Our first stop was just north of Hamburg; we do this to avoid the congestion the following morning, due in part to having to pass through the tunnel under the Elbe. The roadworks that were started 2 years ago are still ongoing but gave us no problems, although there were some serious delays going the other way.
Our trip up through Denmark was uneventful, we had a slight moment of excitement when the Danish Police pulled us over as we entered the country, but having ascertained we were British they let us go. Later in the tour we spoke to another biker who said the police were particularly pulling over British bikers and breathalysing them, but I am not sure that was correct. Perhaps he realised we always wobble when riding!
Usual hassle on the fast cat over to Norway, the ferries in that part of the world are very efficient, but why they insist on parking the motorcycles on a sloping surface I do not know, and it automatically gets every biker very ‘anti’ at the thought of returning to their pride and joy on its side. However all fears were unfounded and we appeared out of the morning mist to a beautiful Norwegian coastline.
Our first day took us directly north through the Setesdal valley to our first stop in Hovden. I think it was at this point that everyone started to realise why it is worth the long ride to get here. The scenery was such a contract to the Europe we had travelled through and as I always say to people is like Scotland on Steroids.
The next day our first stop was the site of the WW2 heavy water factory, before travelling forever northwards past the Hardangervidda national Park to a second night north of Geilo.
The following day we tried a new mountain road route through the Jotunheiman National Park to our destination for the next 2 nights in Geirangerfjord. To say the scenery was stunning is an understatement, this was only emphasised by the continuing brilliant weather, blue skies and sunshine all the way. Ironically it was a little too hot, with temperatures getting up to 34C , crazy for this part of the world where 15-18C would have been more normal.

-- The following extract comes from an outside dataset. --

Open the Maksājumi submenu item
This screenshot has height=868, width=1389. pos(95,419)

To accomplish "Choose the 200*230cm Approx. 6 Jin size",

Everyone loved our hotel in Geiranger, with its fantastic views over the Fjord and even better buffet (yum,yum). Trouble was that the hot weather was making the beer consumption go up, and at £11.50 a pint that takes some swallowing (excuse the pun).
Free day at Geiranger took us on a ride-out to the Atlantic Coast road; this is only a very short section of road but is considered a marvel of engineering and one of the places to ride on your bucket list. On the way back we routed via the Trollstigen with its marvellous waterfalls, 11 hairpin bends and fantastic scenery. Unfortunately it is on every tourist’s wish list and gets very busy. Most had a clear run, but tail-end Charlie John and others got caught behind two vehicles that stopped dead leaving them high and dry on one of the hairpins. Not having 6ft long legs, two dropped their bikes, and John ended up with his feet higher than his head and could not get up!! (I would pay good money to have seen that). Fortunately, no one was hurt and bike damage was minimal.
The next day we headed south to our next overnight stop in Voss. Whilst some went for a short run out, most caught the train to Bergen, which they say in lovely sunshine (unusual for Bergen I assure you).
The following day took us over the fantastic Hardanger Bridge and southwest to the Stavanger region. I was particularly impressed with the Suldal Valley a place I had not ridden down before. However, I was very apprehensive having seen that the 13 was closed, the thought of finding an alternative was never far from my mind, but fortunately unfounded as they only apparently close the roads out of the holiday periods. A couple of ferries today but by this time we were well and truly used to catching the ferries across the Fjords which run backward and forwards like buses.
Our final night was at a traditional Norwegian hotel. I had been looking forward to this, but was very disappointed with the rooms, (after all this was a 4 star hotel) however, the ambience was nice and the dinner was fantastic with the Chef coming out personally to tell us what she had prepared.
The next morning’s ride to the ferry brought our first serious rain and perhaps showed everyone the other side of Norway. Thankfully it stopped and we had a dry ride from the ferry to Aarhus in Denmark. Football pitch size rooms this time and Barbeque, the sun came back out and temperature went back up into the 30,s.
A further overnight stop in Germany (cheap beer and another barbeque) saw us finish the ride to Rotterdam to catch the ferry home.
A very enjoyable tour, great group of riders and to see Norway in such stunning weather was something that will stay with me for a long time.